*** Opening of Dataset content ***

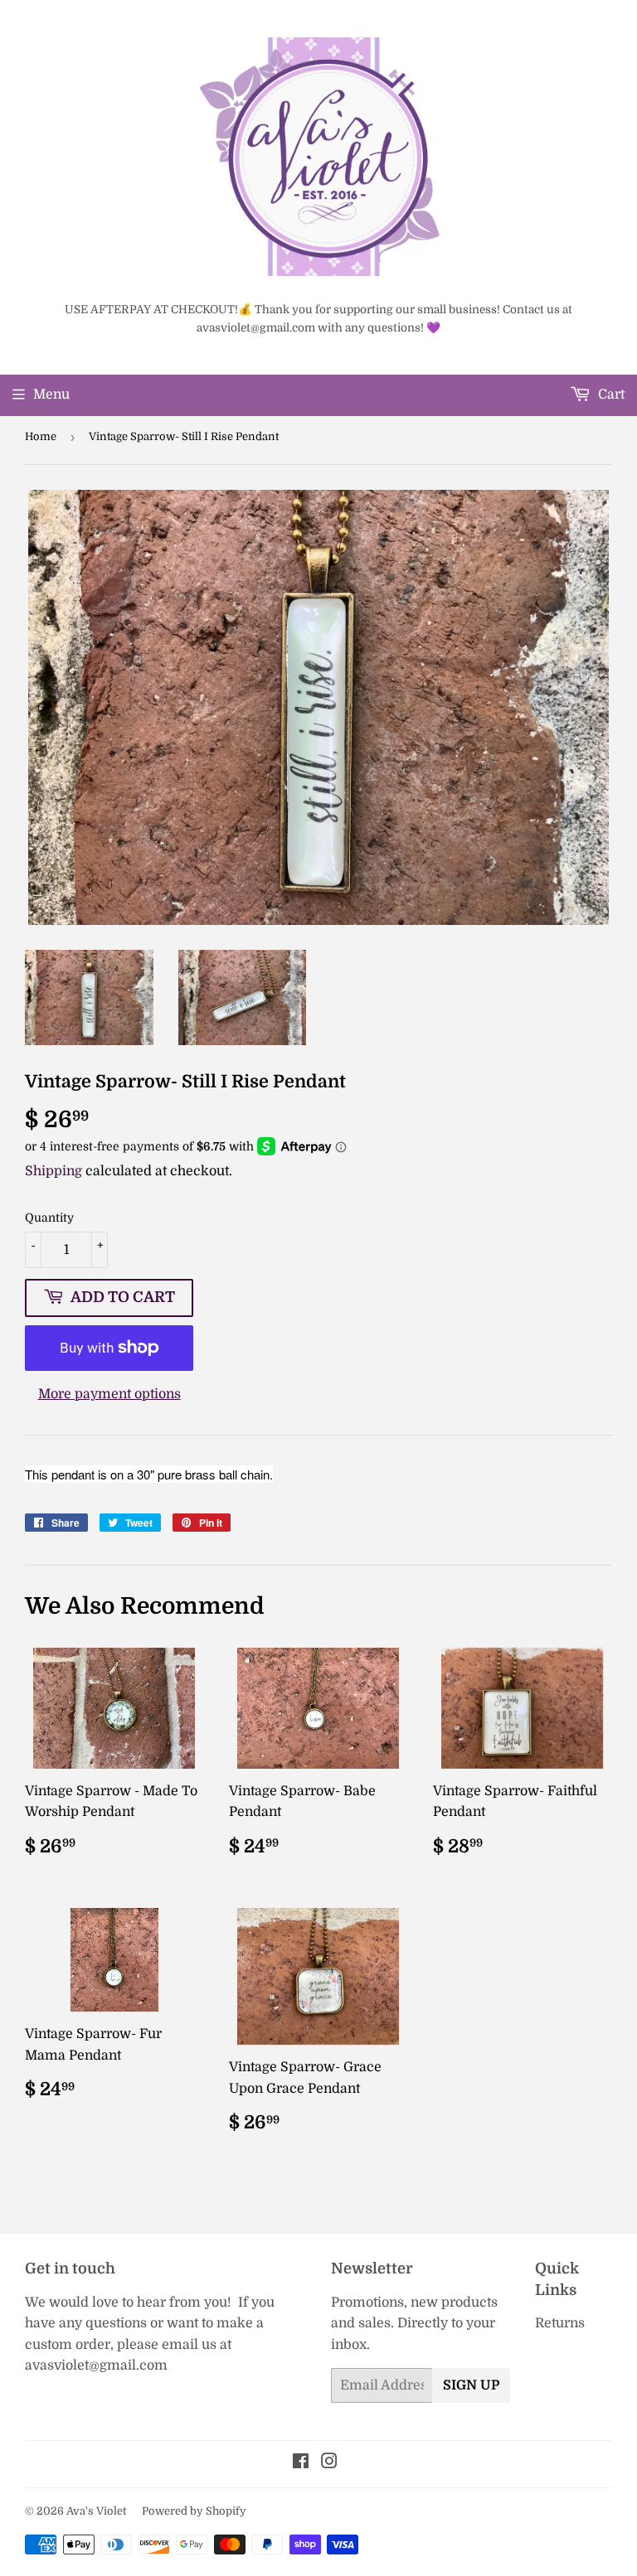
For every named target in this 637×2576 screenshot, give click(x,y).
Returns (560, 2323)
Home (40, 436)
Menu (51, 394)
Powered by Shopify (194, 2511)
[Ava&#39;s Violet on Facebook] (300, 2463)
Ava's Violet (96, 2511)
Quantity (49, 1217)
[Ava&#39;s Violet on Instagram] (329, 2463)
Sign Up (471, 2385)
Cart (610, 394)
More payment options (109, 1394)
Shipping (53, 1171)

*** Close of Dataset content ***

What you are asked to do
Across the entries above, find the lines with the string "Violet" and copy them.

Answer to this problem
[Ava&#39;s Violet on Facebook] (300, 2463)
Ava's Violet (96, 2511)
[Ava&#39;s Violet on Instagram] (329, 2463)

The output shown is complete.